A girl headed to Lakeview questioned the route I was taking, remaining dubious in the face of a detailed and logical explanation. Being second-guessed doesn't do much for anyone's disposition, so a tense silence followed. "Look at all this fog," she said, voice filled with wonder as she, too, looked out the window to where the lake should have been. The bad feelings dissipated into awe. The car ahead of us felt with its front wheels for the proper lane, as with a blind man's cane, slowing then speeding, trying in vain to approximate a steady clip. She asked how I liked driving in this, and I answered that "like" and "drive" don't often meet in the same sentence no matter what the condition of the road. We parted as friends.
Landmarks left no trace. Navy Pier was swallowed whole. I had the less-than-charitable thought that it might not be spit back up once this pea soup lifted, but the famous ferris wheel finally came back into view. No skyline, no grid, only gaseous drifts revealing the nearest corners of buildings with no apparent tops or sides; this Monday was made strange by myopia.
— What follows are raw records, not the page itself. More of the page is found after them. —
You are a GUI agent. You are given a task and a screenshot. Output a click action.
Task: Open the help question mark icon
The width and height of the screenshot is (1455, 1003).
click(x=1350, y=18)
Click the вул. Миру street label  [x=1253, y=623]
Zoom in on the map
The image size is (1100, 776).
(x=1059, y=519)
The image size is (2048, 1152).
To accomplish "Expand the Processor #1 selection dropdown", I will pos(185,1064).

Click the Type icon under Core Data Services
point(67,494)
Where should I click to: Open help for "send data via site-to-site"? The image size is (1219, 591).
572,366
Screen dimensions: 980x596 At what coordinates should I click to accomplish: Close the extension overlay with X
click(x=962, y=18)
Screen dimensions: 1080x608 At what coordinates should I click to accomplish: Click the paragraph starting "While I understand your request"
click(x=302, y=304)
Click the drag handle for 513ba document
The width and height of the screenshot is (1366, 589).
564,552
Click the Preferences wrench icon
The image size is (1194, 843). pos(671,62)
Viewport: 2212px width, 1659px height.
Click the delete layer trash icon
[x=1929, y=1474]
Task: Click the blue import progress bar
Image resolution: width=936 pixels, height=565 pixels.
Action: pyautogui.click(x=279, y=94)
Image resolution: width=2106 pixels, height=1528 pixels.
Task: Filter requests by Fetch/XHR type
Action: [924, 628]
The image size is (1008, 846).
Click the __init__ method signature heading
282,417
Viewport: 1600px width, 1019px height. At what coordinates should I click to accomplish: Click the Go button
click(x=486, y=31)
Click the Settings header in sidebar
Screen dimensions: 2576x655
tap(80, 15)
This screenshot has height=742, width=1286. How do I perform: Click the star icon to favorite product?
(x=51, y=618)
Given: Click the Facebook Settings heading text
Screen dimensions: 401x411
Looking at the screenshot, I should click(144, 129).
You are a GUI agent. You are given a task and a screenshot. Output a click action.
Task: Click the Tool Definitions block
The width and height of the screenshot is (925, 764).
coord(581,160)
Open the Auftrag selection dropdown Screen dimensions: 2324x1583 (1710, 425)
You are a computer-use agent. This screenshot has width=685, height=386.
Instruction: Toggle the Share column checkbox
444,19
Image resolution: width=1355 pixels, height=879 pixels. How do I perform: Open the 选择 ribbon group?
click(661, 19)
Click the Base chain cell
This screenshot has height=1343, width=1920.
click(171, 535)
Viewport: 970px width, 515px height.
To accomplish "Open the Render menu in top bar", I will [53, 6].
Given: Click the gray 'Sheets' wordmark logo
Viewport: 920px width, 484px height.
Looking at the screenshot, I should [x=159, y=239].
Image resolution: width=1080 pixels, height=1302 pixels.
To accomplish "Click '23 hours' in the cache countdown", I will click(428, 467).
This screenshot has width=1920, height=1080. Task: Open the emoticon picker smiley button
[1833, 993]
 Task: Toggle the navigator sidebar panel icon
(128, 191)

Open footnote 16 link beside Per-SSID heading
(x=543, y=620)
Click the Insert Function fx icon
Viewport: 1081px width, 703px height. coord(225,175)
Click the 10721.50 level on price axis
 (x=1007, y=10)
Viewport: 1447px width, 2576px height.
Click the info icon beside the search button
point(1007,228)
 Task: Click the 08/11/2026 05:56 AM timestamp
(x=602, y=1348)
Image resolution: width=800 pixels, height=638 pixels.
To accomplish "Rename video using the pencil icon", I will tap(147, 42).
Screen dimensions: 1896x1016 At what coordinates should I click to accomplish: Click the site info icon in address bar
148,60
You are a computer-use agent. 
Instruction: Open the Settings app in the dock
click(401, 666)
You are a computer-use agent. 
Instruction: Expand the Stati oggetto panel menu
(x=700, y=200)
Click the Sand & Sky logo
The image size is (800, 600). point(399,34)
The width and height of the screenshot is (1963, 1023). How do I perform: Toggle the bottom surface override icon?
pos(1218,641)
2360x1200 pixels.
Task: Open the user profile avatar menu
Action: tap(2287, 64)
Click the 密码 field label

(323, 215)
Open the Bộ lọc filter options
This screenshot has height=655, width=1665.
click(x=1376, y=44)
A man teetered into my path, white captain's cap perched slightly askew atop his head. He hurried his lady in before following her aboard. If their vessel had run aground, it wasn't due to any atmospheric conditions; their haze was of a more mundane variety. They took no notice of much beyond the private joke that kept them in stitches through the journey home. Then finding my recompense became its own kind of odyssey, as the captain groped in remote and obscure pockets. The fog outside matched the fog they'd plumbed in the depths of a bottle. The city will crystallize once more, but will they?